週末シンデレラ


「黙っていたことも、厳しい上司だと言ってしまったことも、すみません。でも、わたしの話を……」
「話なんて聞きたくない」
「都筑係長……っ」
「これだから、女は……信じても、やっぱり裏切る」
「……やっぱり?」

係長の言葉に違和感を覚えた。自分に対して、というよりは、女性に対して嫌悪感を抱いている。

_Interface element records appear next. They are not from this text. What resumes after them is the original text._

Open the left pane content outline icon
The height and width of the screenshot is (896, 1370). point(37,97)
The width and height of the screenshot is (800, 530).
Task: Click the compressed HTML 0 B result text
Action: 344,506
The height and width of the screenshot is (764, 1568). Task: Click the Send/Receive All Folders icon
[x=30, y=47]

しかも「やっぱり」ということは、過去にもなにかあったということ。

もしかすると、一也さんが言っている「トラウマ」と関係しているのかもしれない。

「係長、わたしも騙したくて、嘘をつき続けたわけじゃないんです」
「帰ってくれ」
「係長、聞いてくださいっ」
「帰ってくれ。お願いだから……カオリさんの格好のまま、係長と呼ばないでくれ」

受け入れを拒否するように、ウイッグを差し出してくる。うなだれた姿を見て、今日は話し合える状況じゃないと思った。

このまま引き下がりたくないけど、係長の様子を見ると強く言えない。

もう二度と向き合ってくれなかったらどうしよう。それは嫌だけど、そうなったら係長と付き合うことは諦めるしかない……。